EXERCISE PROMPT:
For this exercise, output the entries below exactly from the line that holds "Image resolution: width=520" to the line that holds "Click the Insert button in Numbers toolbar", both ends included. No pictures belong in the copy.

DATA IN THIS EXERCISE:
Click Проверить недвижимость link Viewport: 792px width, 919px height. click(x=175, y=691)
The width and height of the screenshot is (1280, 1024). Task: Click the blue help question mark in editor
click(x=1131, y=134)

...

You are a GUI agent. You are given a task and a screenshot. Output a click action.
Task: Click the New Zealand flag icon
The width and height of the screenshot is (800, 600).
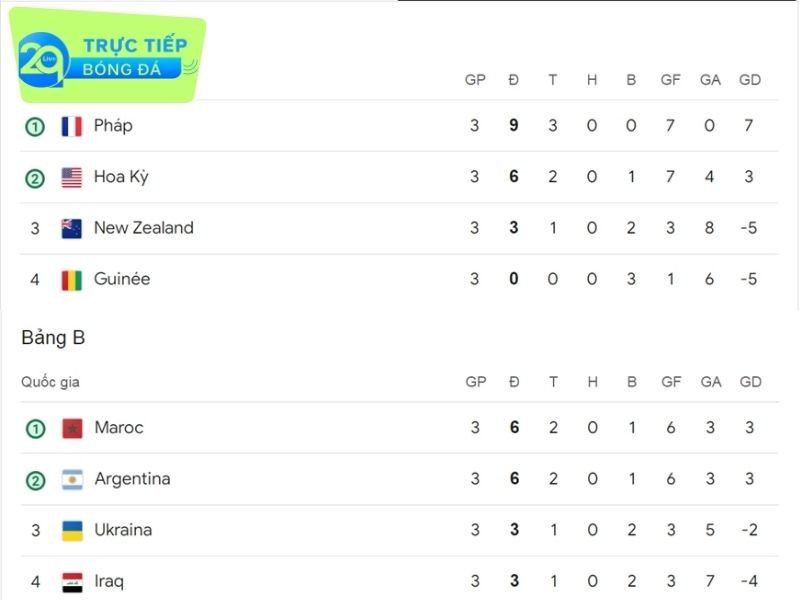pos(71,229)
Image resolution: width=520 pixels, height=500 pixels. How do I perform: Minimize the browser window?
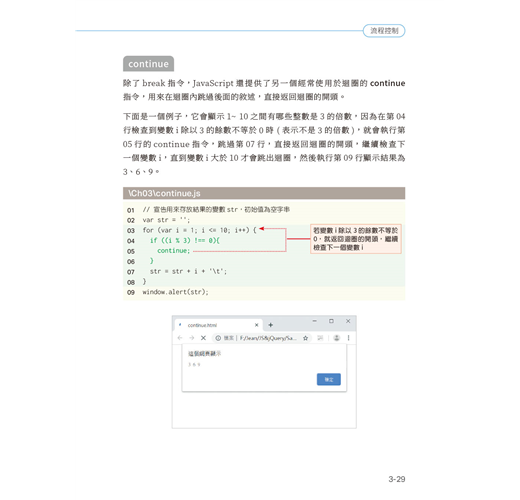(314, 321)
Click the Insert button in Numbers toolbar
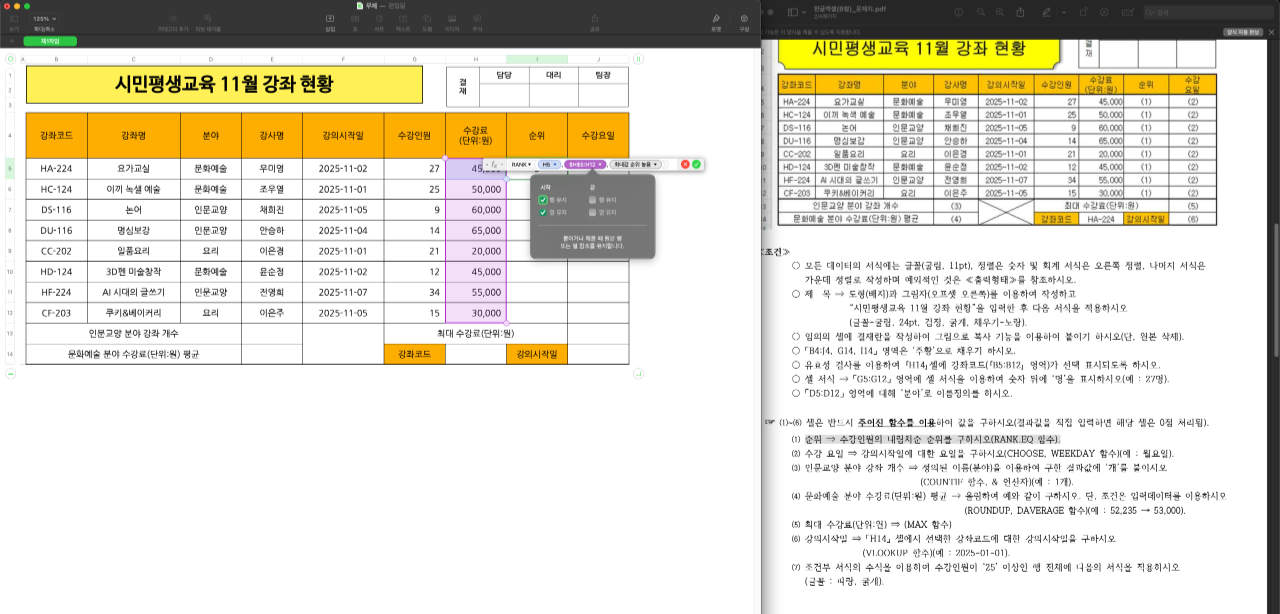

SOLUTION:
Image resolution: width=520 pixels, height=500 pixels. How do I perform: Minimize the browser window?
(314, 321)
Click the Insert button in Numbers toolbar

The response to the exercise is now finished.